After a couple chance meetings in the city, the two “kids” are off, aspiring together through hunger pangs and rented rooms. While Smith is best known for her music—the hook that drew me into the book—that takes up little space here. We pass through her first performance with Lenny Kaye, speed through the formation of her band, but music is hardly a focus.

Instead, the book is more concerned with other art. Smith dabbles with drawing and poetry as Mapplethorpe explores found art and finally photography. They fall short on rent, soak up inspiration from their fellow dreamers at the Chelsea Hotel and Max’s. Finally they catch on with patrons who fund them to success.

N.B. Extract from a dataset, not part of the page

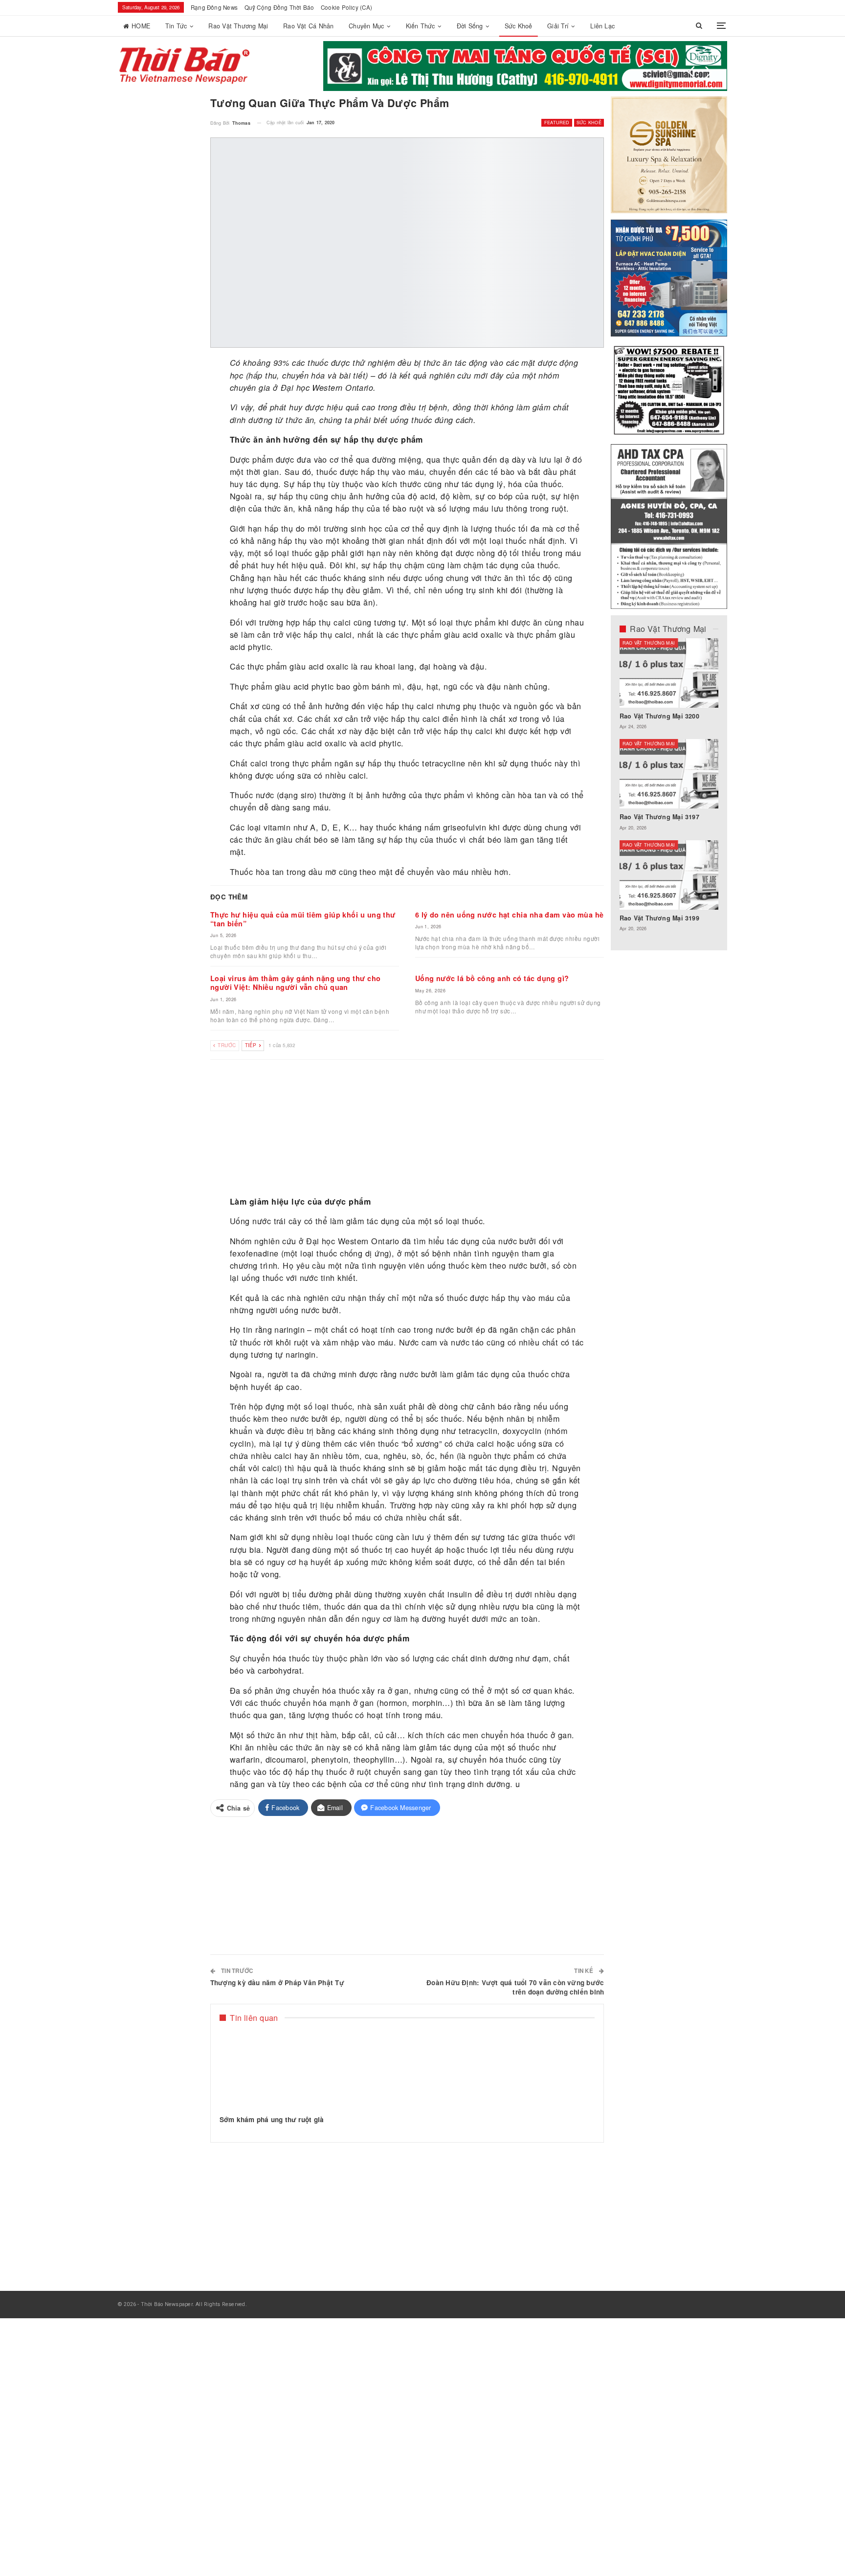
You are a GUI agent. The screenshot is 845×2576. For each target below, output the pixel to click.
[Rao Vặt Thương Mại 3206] (669, 673)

The setting is rich, but Smith captures it only in outlines. The characters they encounter are defined mostly through what they wear or how they decorate their place. “Just Kids” is almost a journal—then I went to France, then Robert got the studio, then I started seeing Jim Carroll. It doesn’t illuminate its subjects or completely draw them into the larger narrative of Smith and Mapplethorpe’s evolution.

In a strange failing for a poet, the prose is relatively flat. When Smith does aim for transcendence, she settles on a kind of New Age affirmation instead, listing mystic signs and signals that augured their rise like some kind of pretentious pre-modern.

Even the hard times Smith lays out seem almost quaint today. They were hungry because they didn’t want to work. They dedicated themselves nearly full time to art while living in New York City. Smith inhabits an apartment paid for by Blue Oyster Cult keyboardist Allen Lanier; many of her meals were picked up by the wealthy Sam Wagstaff, who also bought Mapplethorpe a loft to work in.

None of this is to condemn Smith’s art. But it’s frustrating that she’s unable to evoke her self-creation in her own memoir. She comes off as an instinctual artist, and maybe it’s that lack of introspection that enabled her to achieve what she did. But she also remains at arm’s reach in her own story, pushing off understanding with the details of another lunch.

Review: Masterpiece Comics

R. Sikoryak’s “Masterpiece Comics” is an inspired mash-up, combining classic works of literature with classic comic book and comic strip characters. At their best, the stories unite shared themes underlying each work. “Blond Eve” settles the Bumsteads in the Garden of Eden, where Dagwood’s open gluttony and Blondie’s innocent curves subject them to the raging wrath of Mr. Dithers.

It’s fun to watch Sikoryak connect the dots. Garfield’s selfishness takes a sinister turn as he tempts Jon Arbuckle into damnation in a retelling of Faust. Superman sneers through his downfall for “shooting an Arab” in Action Camus. Batman—complete with an axe on his chest in place of his traditional symbol (Sikoryak is careful with trademarks)—rationalizes the murder of his pawnbroker.

Each tale is paired with painstaking execution, as Sikoryak’s adaptable style lets him showcase the grace notes of the artists he mimics. His Little Nemo/Dorian Gray spoof showcases Winsor McCay’s immaculate detail; his pairing of Charlie Brown and “Metamorphosis” employs Charles Schulz’s simple, evocative lines.

A few of the stories seem more like retelling than reinvention, namely his Tales from the Crypt take on “Wuthering Heights” and his pairing of Little Lulu with “The Scarlet Letter.” Unfortunately, these are two of the longer stories in the book, and they come off as stylized recaps.

But most of the stories work, and all of them are inspired. For fans of classic works in both mediums, “Masterpiece Comics” offers plenty of smiles and some smug recognition as well.